時間が経ってから読み返すと、以前とは全く違った風に響く本ってあるよね。私にとって、この本はまさにそれ。本は全く変わってない分、自分の変化をしみじみ感じたなぁ。



高校は、良い大学のために。大学は、良い就職先のために。若いうちは、後々のキャリアアップのために。30代40代は、、、良い老後の生活のために?


‥あれ。じゃあ、今はいつ生きればいいんだ?


今のために生きるのって、今しかできないはずなのに、それよりも”こうありたいと願う未来”のために、今を生きていていいのかな。



きっと今を生きることも、未来のために生きることも、もっとぐちゃぐちゃになりながらどっちも大切にする事ってできるのかもしれない。



そんなことを考えさせてくれる、高校生のあるイベントを舞台としたお話です。




あらすじは、こんなかんじ。

1年に1度のビックイベント「歩行祭」。全校生徒が夜通し80kmという道のりを、ただひたすらに歩くという高校の伝統行事。主人公の貴子は、高校3年生。高校生活最後の、そしておそらく人生においても最後になる「歩行祭」に、彼女はある密かな”賭け”をしていた。

3年間の学生生活の思い出、卒業後の未来図、あの子とあの人が付き合ってる、あの人はどの大学を目指すらしい・・などなど、友人たちと語らいながら、ゴールである母校を目指し、ひたすらに歩いていく。




物語に出てくる、”歩行祭”というものに参加した事はないし、この本を読むまで知りもしなかった。でも読み終わった後には、なんだか自分もまるで参加した事があるような、すごく身近なものに感じさせられる、”歩行祭”。


分かる。わたしもこんなことがあった。そういうモヤモヤ、感じたことがあったなぁ。読み進めるにつれて、そんな感情がたくさん出てくる。


最近は忘れていたけど、思い出せてよかったな。




当たり前のようにやっていたことが、ある日を境に当たり前でなくなる。こんなふうにして、二度としない行為や、二度と足を踏み入れない場所が、いつのまにか自分の後ろに積み重なっていくのだ。卒業が近いのだ、ということを、彼はこの瞬間、初めて実感した。



あぁこの感覚、わたしも”卒業”が近づく度に感じていた。高校卒業、バイト先をやめる、留学に旅経つ、といった一つの区切りが近づくとき。それぞれの場面で、それぞれの”当たり前”が消えていくことを実感していた。



でも、その実感ができることって、きっと幸せな事なんだと思う。

だって、実感ができないままに”当たり前”が消えることだって、たくさんあるから。むしろ、その方が多いかも。

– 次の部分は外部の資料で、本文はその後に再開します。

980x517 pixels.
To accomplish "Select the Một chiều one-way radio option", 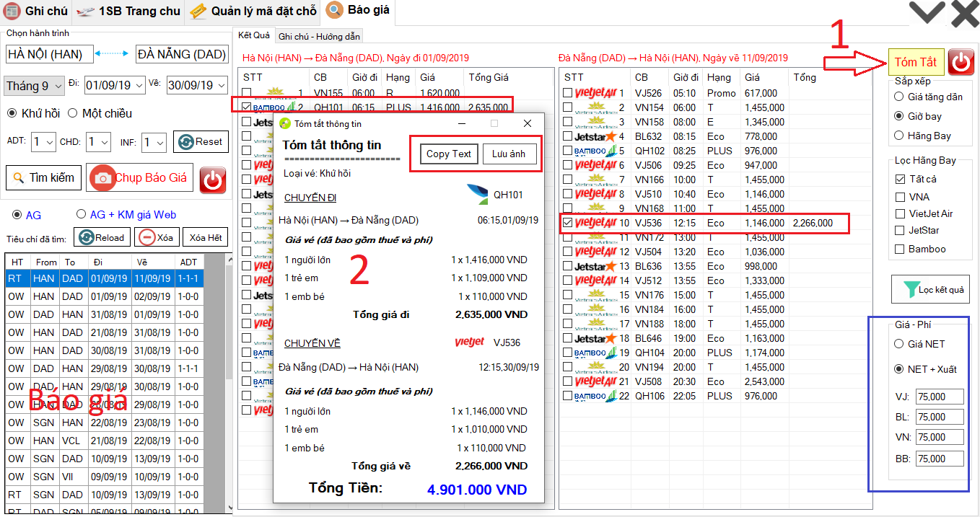I will [73, 113].
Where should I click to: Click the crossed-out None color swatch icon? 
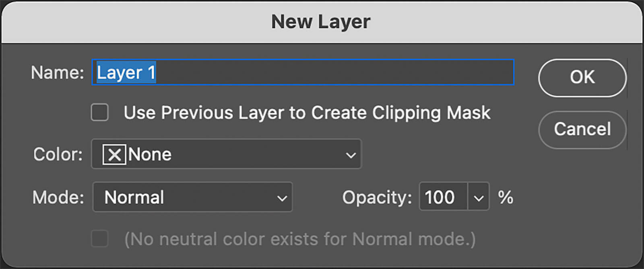[114, 154]
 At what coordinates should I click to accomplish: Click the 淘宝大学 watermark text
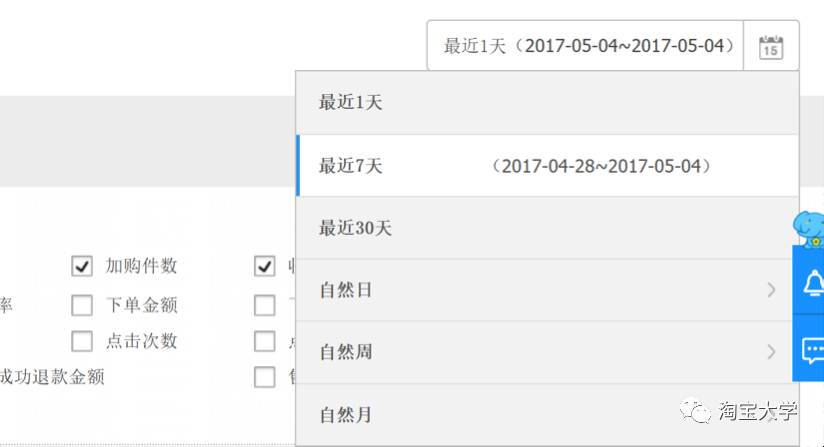pos(758,411)
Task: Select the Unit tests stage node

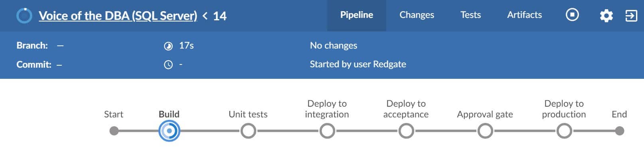Action: (x=248, y=131)
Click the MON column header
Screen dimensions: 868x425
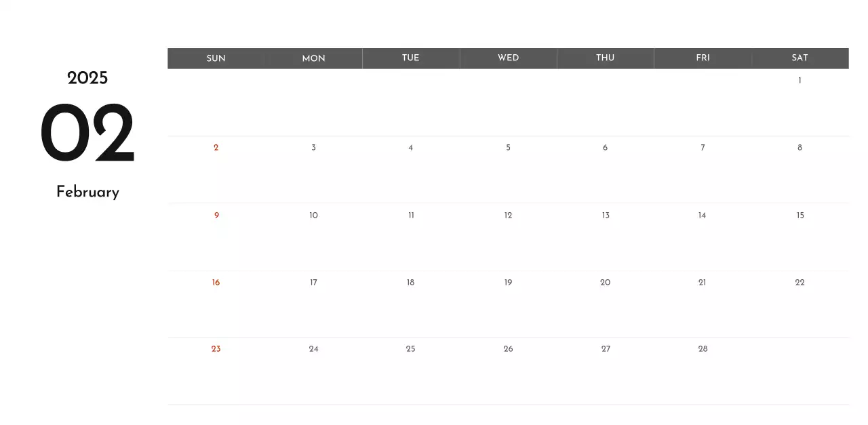[x=313, y=58]
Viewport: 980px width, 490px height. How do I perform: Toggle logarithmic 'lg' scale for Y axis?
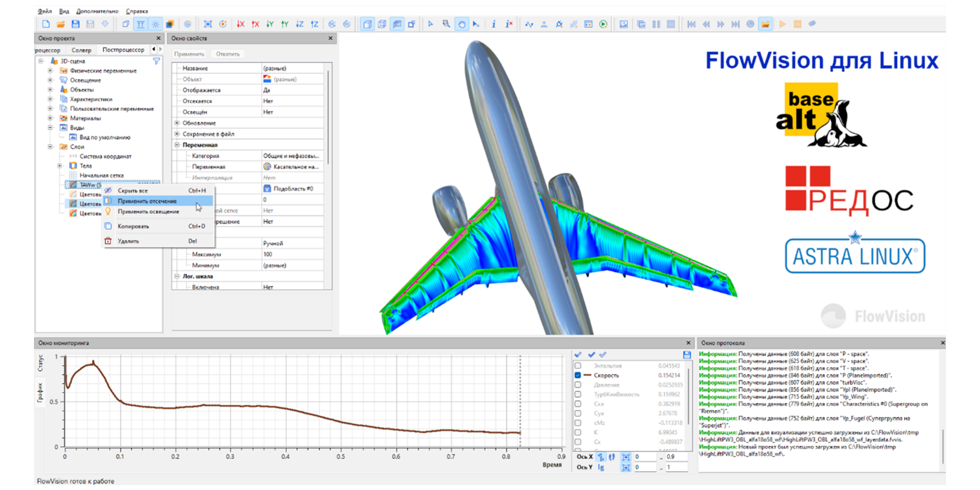pyautogui.click(x=601, y=467)
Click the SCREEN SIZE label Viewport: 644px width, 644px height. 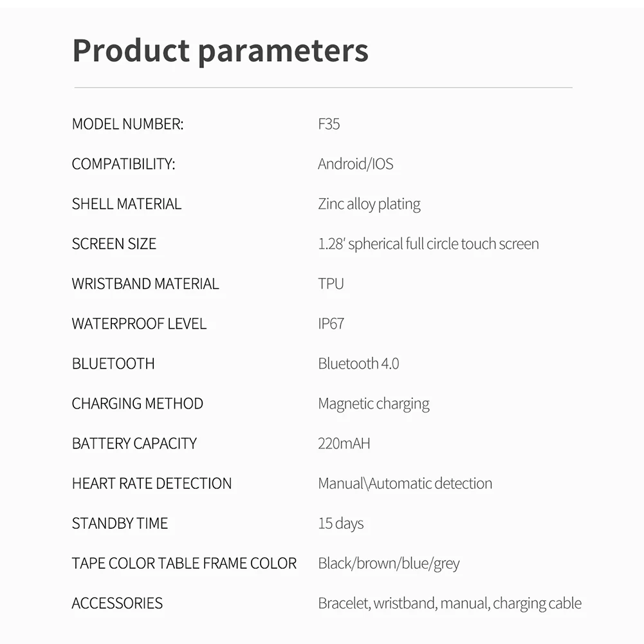[x=114, y=244]
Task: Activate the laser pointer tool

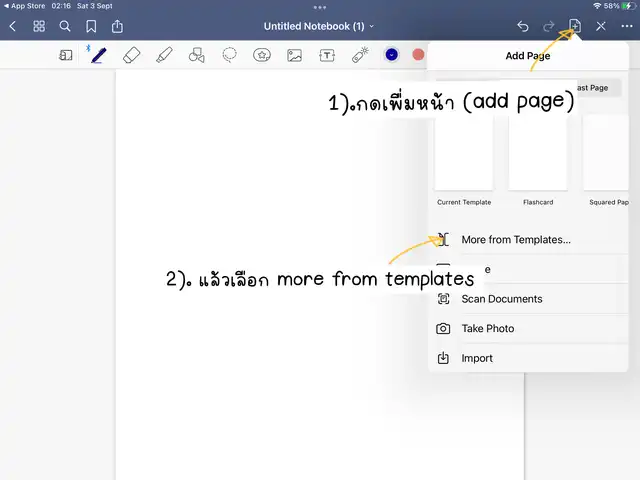Action: [x=359, y=54]
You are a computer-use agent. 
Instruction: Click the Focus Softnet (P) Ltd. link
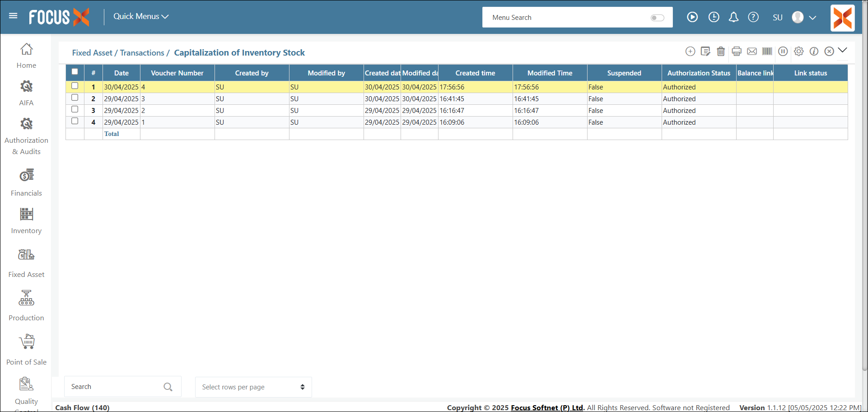[x=547, y=407]
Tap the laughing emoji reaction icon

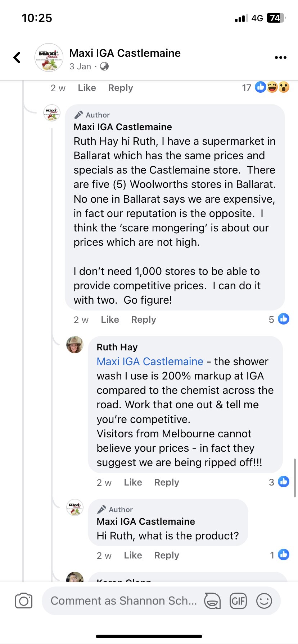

例えば、恋人から別れを告げられた時。自分の素直な気持ちに気付いて、新たな環境に飛び込むことを決めた時。


こういうときって、当たり前だけど学校の入学卒業と違って、明確なタイミングが定められていないんだよね。だからバラバラで、いつそれを迎えるのか、自分から迎えに行くのか。ぜーーーんぜん分からない。

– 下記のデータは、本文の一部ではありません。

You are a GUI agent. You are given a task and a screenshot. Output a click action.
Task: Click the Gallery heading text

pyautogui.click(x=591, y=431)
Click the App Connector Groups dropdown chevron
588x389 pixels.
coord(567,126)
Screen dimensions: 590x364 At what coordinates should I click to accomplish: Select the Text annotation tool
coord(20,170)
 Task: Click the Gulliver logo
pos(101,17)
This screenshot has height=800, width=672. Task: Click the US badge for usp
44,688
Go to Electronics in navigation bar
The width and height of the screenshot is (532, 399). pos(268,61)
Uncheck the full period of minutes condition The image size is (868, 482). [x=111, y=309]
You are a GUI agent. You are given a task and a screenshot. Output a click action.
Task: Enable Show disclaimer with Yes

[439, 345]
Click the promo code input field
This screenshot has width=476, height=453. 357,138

いつどこに”卒業”潜んでいるのか分からない生活だからこそ、どんな時に卒業証書を渡されても、堂々と受け取れる自分でありたいな。なんて思ったり。




この本に出てくる、比較的ドライな男の子に対して、彼の親友がこんな言葉をかけるシーンがある。


あえて雑音をシャットアウトして、さっさと階段を上り切りたい気持ちは痛いほど分かるけどさ。(中略)だけどさ、雑音だって、おまえを作ってるんだよ。


おまえにはノイズにしか聞こえないだろうけど、このノイズが聞こえるのって、今だけだから、あとからテープを巻き戻して聞こうと思った時にはもう聞こえない。おまえ、いつか絶対、あの時聞いておけばよかったって後悔する日が来ると思う。



今をちゃんと生きるからこそ、生きれる未来があるんだろうな。



こんな言葉をまっすぐに届けてくれる親友を持つ、ちょっぴりドライな男の子は幸せ者だな。そして言葉をまっすぐに届けたくなっちゃう夜にみんなで歩く、歩行祭も素敵な行事だな。



みんなで、夜歩く。たったそれだけのことなのにね。どうして、それだけのことが、こんなに特別なんだろうね。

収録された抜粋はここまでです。